<<<<

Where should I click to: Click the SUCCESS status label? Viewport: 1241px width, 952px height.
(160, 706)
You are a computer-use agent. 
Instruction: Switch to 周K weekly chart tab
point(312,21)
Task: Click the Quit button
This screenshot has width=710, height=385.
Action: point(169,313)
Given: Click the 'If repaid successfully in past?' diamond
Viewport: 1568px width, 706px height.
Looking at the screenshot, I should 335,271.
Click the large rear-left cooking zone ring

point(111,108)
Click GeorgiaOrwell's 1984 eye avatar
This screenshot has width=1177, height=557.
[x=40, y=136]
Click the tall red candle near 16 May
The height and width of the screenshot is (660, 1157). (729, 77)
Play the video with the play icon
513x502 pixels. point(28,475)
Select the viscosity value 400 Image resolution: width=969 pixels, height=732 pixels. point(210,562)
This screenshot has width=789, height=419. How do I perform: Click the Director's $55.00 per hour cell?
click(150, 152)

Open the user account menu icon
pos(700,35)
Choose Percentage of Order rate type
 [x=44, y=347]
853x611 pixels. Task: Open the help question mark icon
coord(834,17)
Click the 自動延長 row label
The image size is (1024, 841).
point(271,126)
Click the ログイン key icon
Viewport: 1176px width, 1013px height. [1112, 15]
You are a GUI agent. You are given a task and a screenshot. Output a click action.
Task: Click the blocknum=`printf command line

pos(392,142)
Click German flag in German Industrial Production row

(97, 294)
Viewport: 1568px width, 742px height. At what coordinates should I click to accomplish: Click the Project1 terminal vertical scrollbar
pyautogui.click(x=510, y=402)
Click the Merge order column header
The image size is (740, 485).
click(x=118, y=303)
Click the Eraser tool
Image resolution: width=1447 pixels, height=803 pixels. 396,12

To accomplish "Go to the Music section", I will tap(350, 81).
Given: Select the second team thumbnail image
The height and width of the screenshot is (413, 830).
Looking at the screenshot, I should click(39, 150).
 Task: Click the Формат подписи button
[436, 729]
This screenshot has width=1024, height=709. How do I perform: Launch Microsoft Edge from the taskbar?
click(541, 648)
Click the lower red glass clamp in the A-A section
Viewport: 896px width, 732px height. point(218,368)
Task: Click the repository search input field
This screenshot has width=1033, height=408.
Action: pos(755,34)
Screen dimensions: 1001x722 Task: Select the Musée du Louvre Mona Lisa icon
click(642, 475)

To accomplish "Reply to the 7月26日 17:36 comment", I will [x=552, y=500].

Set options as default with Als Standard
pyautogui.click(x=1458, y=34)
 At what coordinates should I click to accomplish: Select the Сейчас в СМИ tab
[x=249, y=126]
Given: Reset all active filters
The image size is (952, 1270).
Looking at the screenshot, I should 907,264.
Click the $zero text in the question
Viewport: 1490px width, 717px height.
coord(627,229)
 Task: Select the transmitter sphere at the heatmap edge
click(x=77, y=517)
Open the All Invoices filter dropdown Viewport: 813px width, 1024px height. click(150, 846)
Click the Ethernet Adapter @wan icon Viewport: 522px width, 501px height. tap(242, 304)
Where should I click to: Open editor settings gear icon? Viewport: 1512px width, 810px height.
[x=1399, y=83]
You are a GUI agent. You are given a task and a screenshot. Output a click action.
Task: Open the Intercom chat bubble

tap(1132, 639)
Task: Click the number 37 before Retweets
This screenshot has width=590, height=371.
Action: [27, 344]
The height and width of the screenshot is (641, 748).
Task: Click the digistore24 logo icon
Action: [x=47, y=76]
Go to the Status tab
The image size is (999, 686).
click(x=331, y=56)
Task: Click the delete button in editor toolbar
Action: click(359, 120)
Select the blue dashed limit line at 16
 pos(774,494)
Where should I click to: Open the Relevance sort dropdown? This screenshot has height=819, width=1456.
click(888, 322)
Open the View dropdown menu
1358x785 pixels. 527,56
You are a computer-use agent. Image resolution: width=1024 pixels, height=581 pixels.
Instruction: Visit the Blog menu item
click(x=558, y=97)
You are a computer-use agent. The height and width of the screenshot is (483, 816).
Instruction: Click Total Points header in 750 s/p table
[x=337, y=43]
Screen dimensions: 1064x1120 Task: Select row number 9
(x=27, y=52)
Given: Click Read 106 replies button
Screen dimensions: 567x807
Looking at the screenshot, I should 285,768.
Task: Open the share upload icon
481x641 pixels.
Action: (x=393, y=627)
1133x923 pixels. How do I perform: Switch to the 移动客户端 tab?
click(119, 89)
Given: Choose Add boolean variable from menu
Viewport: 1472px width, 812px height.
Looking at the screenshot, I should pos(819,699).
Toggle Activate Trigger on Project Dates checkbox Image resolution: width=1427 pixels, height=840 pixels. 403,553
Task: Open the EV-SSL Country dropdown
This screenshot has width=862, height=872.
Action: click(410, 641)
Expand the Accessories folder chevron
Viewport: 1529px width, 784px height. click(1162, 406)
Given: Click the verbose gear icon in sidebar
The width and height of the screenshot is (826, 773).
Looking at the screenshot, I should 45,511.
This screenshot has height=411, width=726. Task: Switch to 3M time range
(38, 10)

>>>>

◆ Your assignment ◆
Scan the listing above for the word "agent" and show each line where it is found.

◆ Exercise output ◆
You are a computer-use agent. 
You are a GUI agent. You are given a task and a screenshot. Output a click action.
You are a GUI agent. You are given a task and a screenshot. Output a click action.
You are a computer-use agent. Image resolution: width=1024 pixels, height=581 pixels.
You are a computer-use agent. The height and width of the screenshot is (483, 816).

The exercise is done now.